This time, the prediction errors look more like white noise centered around zero after the initial transient caused by the transition.

## Summary

This tutorial demonstrated simple Kalman filtering for a double integrator without control inputs. We saw how the filtering estimate could be improved by playing around with the covariance matrices of the estimator, helping it catch up to fast changes in the behavior of the system without sacrificing steady-state noise properties.

In this case, we handled the modification of $R_1$ outside of the filter, implementing our own filtering loop. Some applications get away with instead providing time-varying matrices in the form of a 3-dimension array, where the third dimension corresponds to time, or instead of providing a matrix, providing a function $R_1(x, u, p, t)$ allows the matrix to be a function of state, input, parameters and time.
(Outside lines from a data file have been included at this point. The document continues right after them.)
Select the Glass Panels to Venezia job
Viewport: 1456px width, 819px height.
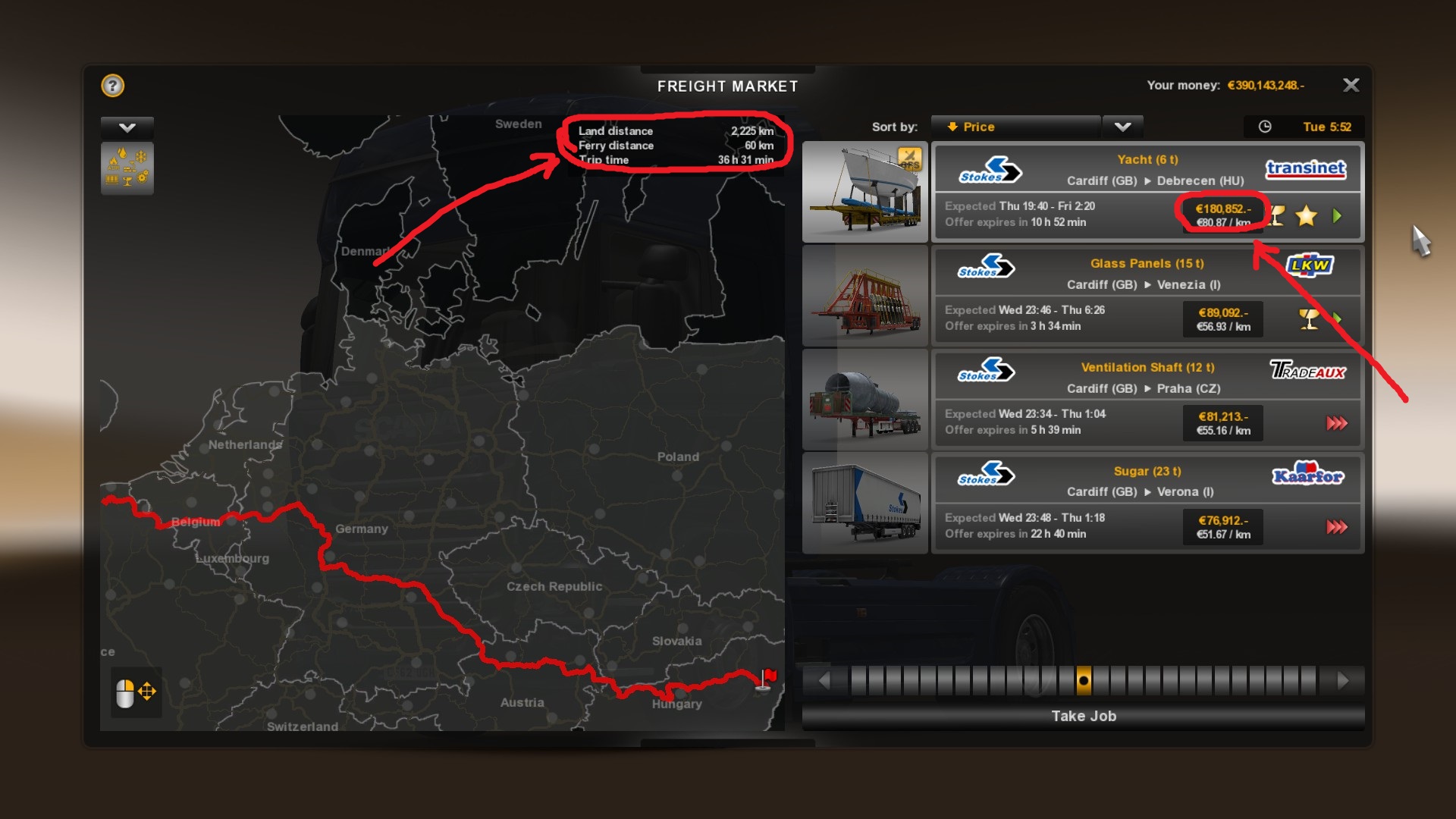pyautogui.click(x=1147, y=296)
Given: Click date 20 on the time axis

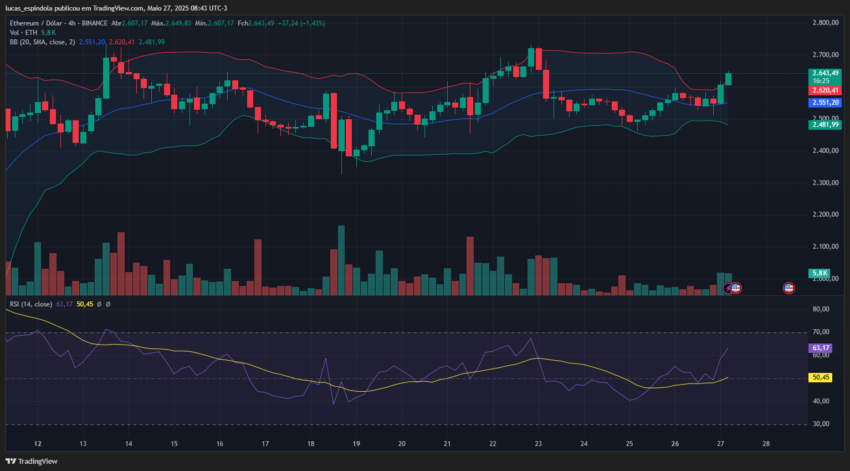Looking at the screenshot, I should tap(402, 443).
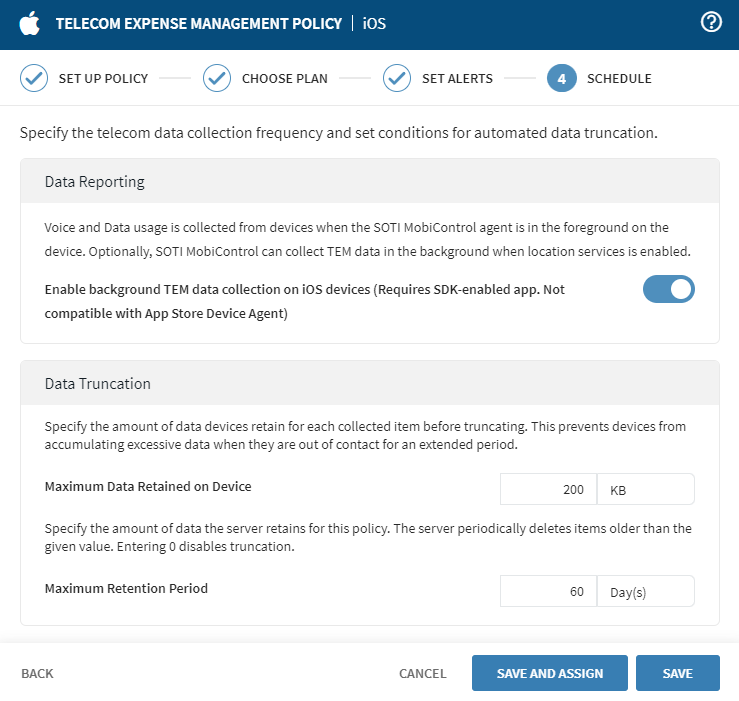
Task: Open the Day(s) unit dropdown
Action: point(645,591)
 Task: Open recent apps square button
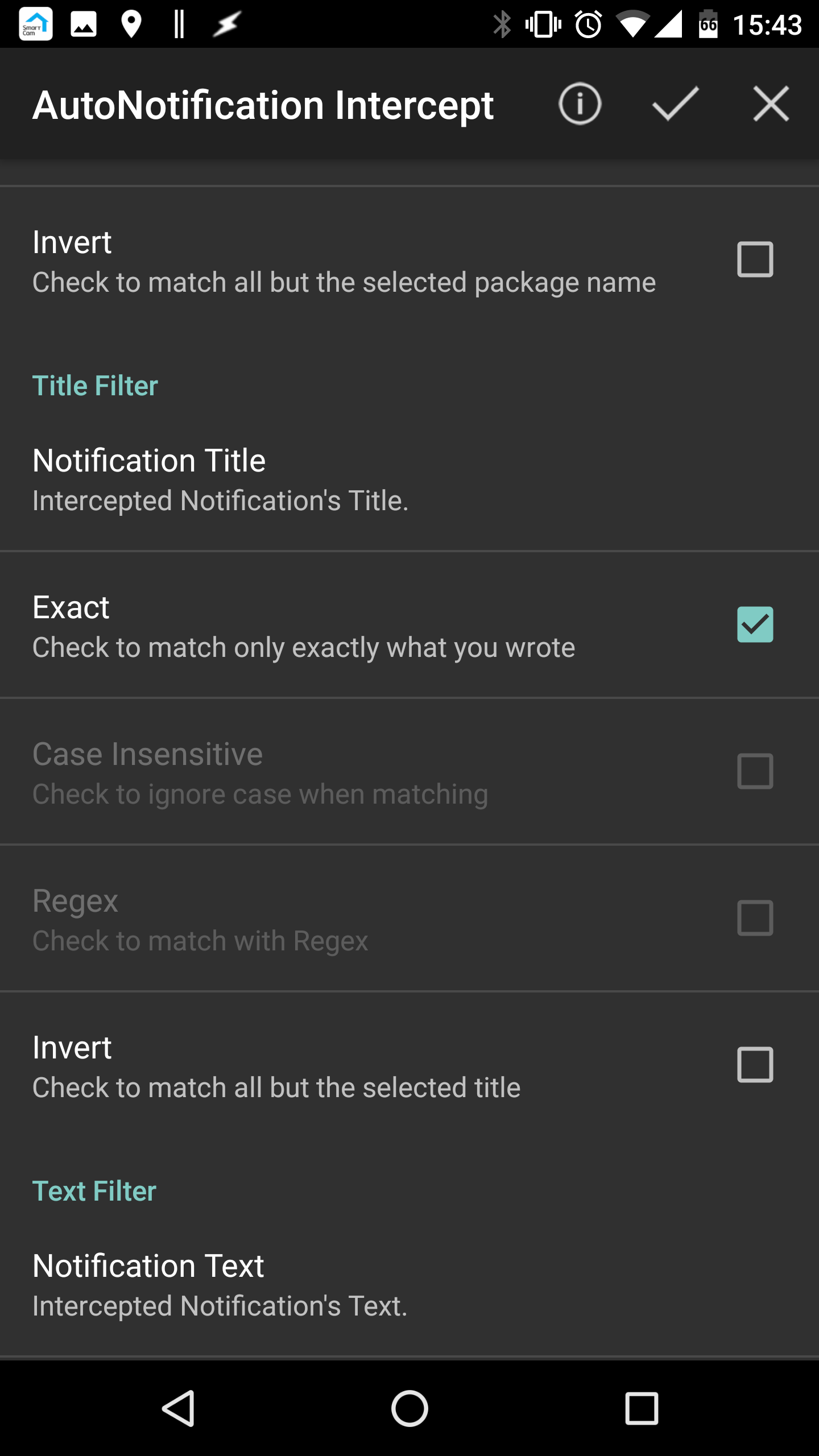[x=642, y=1408]
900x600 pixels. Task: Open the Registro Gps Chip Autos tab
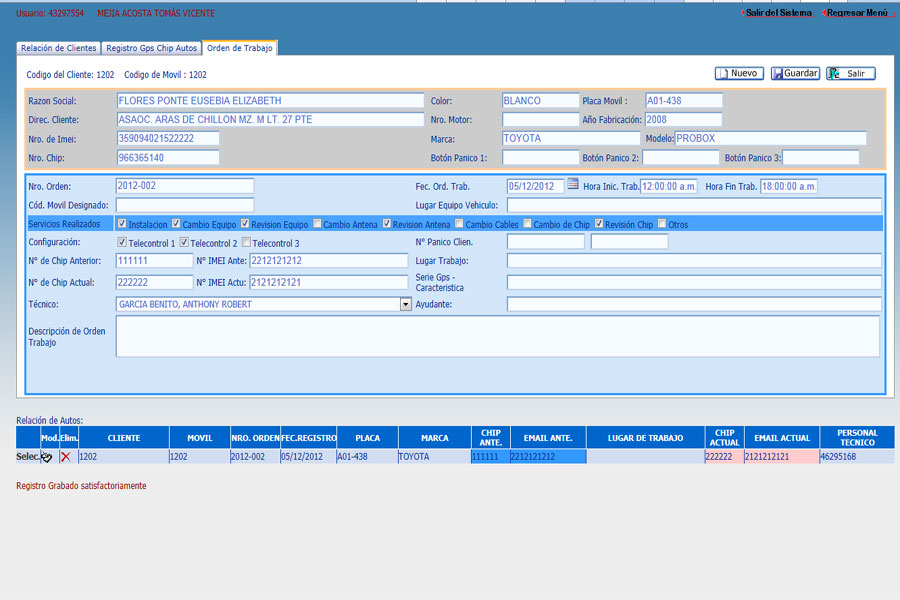pyautogui.click(x=151, y=48)
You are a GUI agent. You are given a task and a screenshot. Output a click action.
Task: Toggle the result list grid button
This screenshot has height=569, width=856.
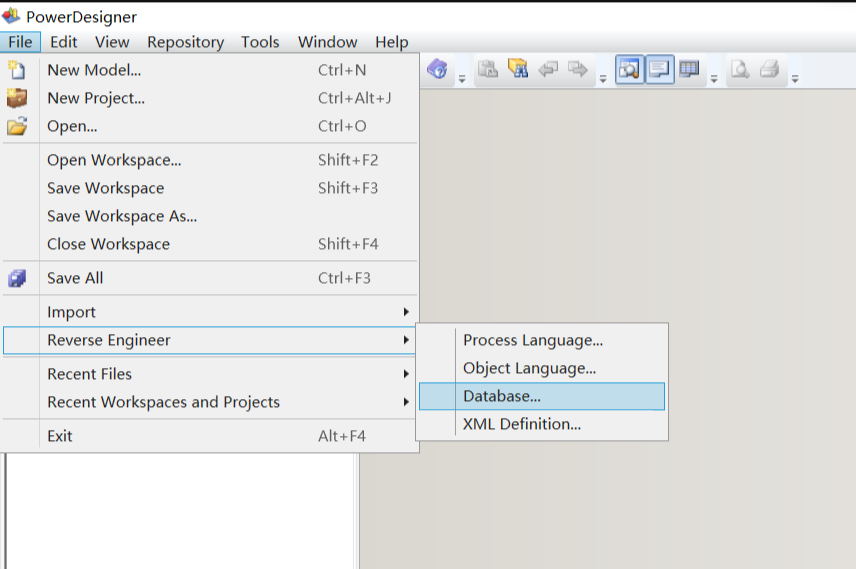[689, 70]
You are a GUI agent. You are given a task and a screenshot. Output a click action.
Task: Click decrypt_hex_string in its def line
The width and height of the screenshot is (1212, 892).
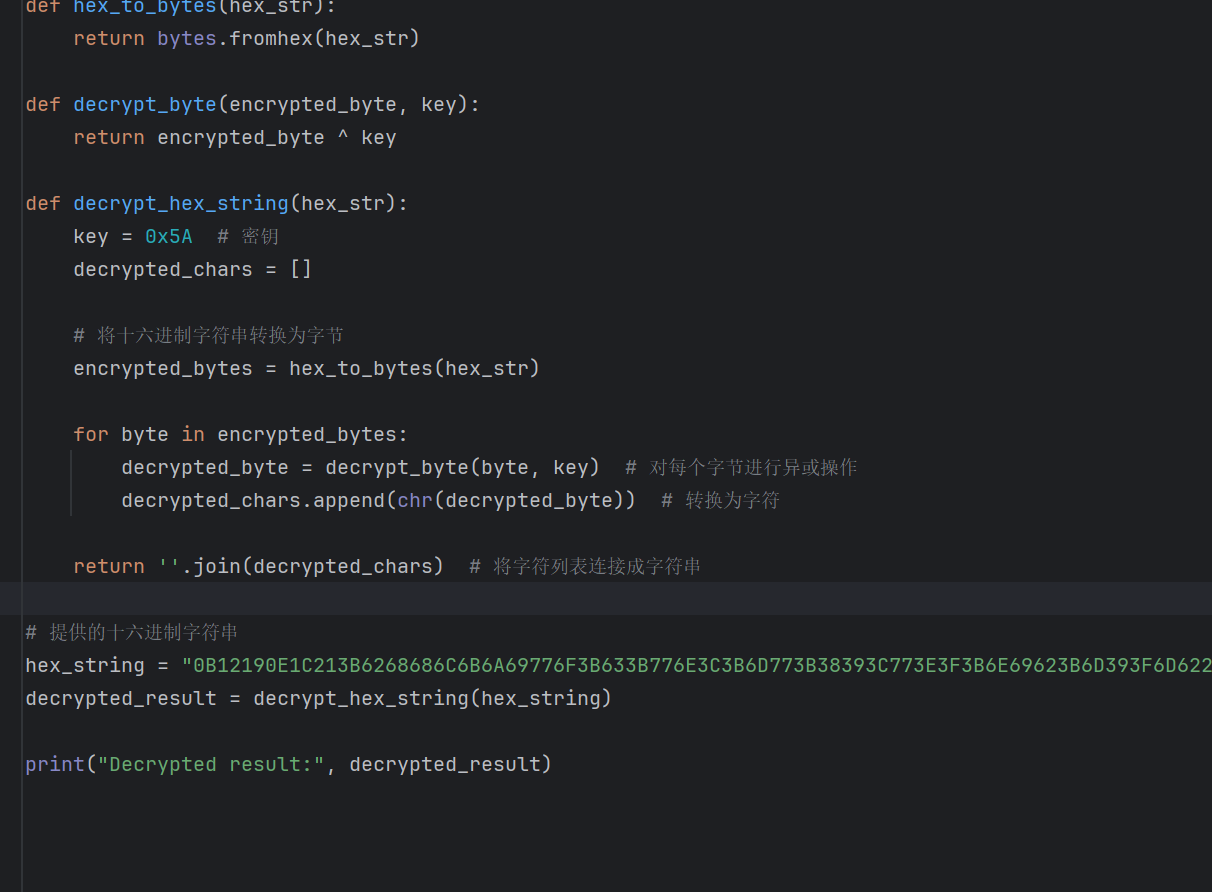point(180,204)
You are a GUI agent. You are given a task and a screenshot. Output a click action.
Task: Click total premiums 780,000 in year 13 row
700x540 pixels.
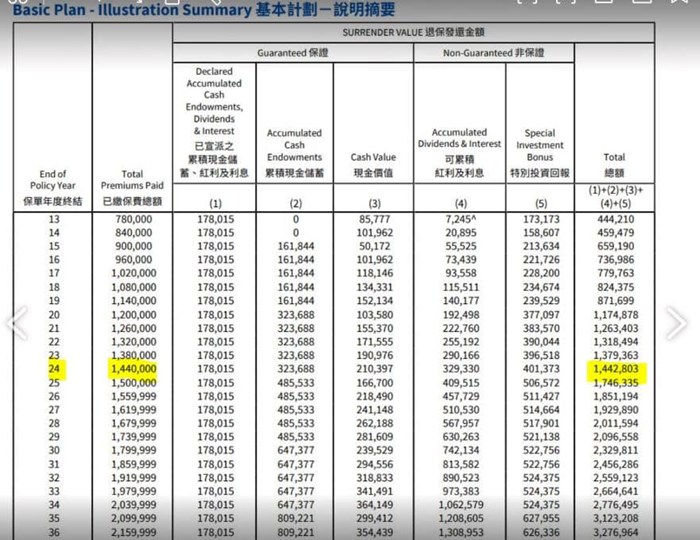coord(132,219)
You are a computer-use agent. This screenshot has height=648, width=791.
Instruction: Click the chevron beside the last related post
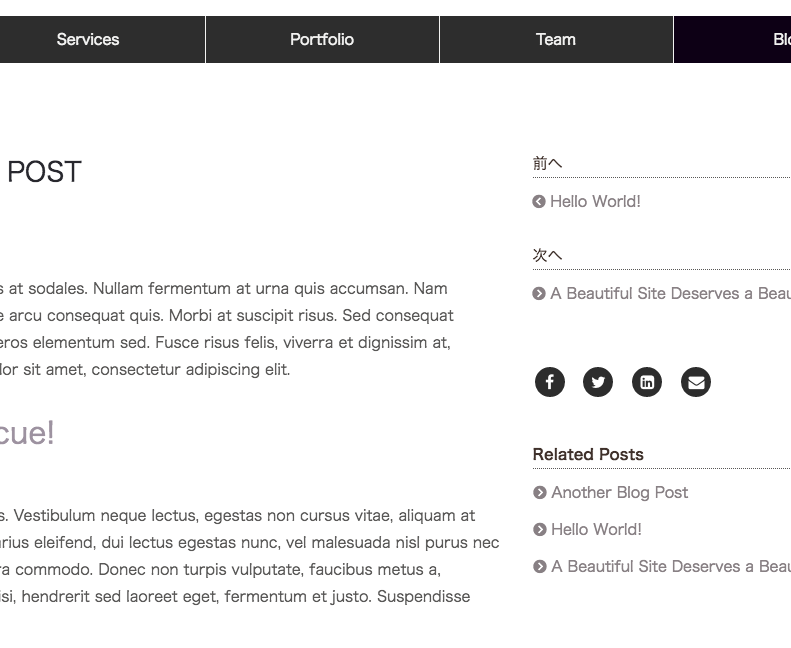coord(540,566)
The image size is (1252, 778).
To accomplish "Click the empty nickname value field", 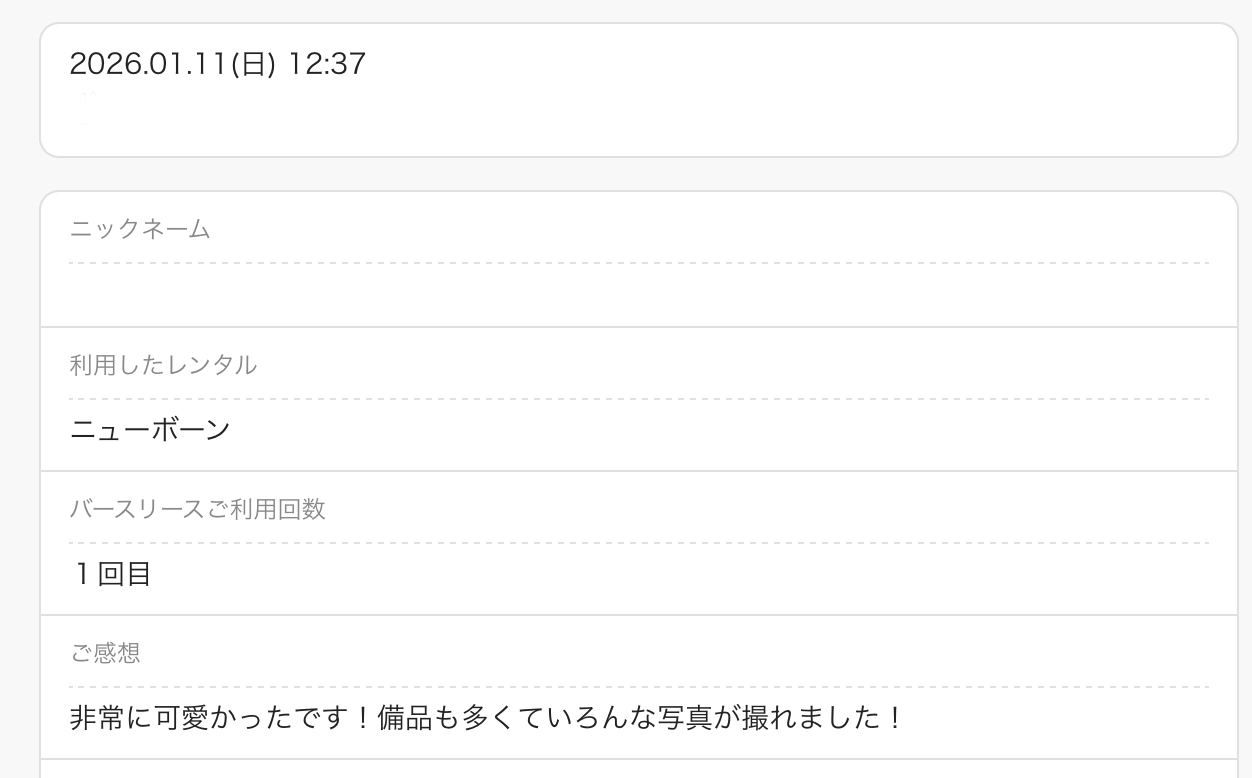I will click(638, 295).
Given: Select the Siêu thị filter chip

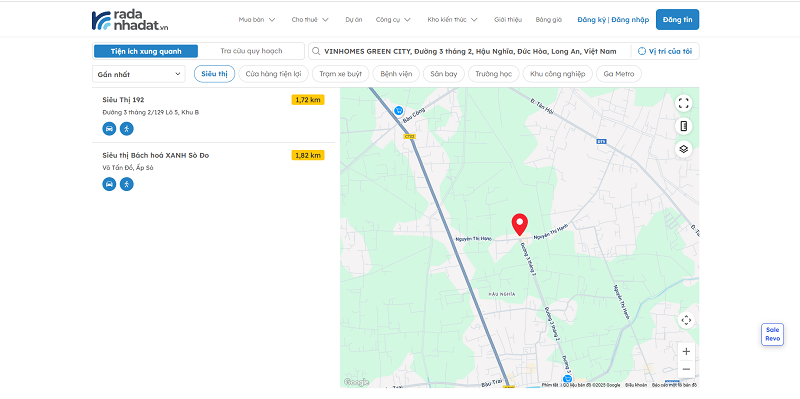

These options apply to all matrices in the filter, including the dynamics matrices, $A,B,C,D$.

Lastly, we mention the ability of the `KalmanFilter`

to act like a recursive least-squares estimator, by setting the "forgetting factor $α>1$ when creating the `KalmanFilter`

. $α>1$ will cause the filter will exhibit exponential forgetting similar to an RLS estimator, in addition to the covariance inflation due to R1. It is thus possible to get a RLS-like algorithm by setting $R_1 = 0, R_2 = 1/α$ and $α > 1$.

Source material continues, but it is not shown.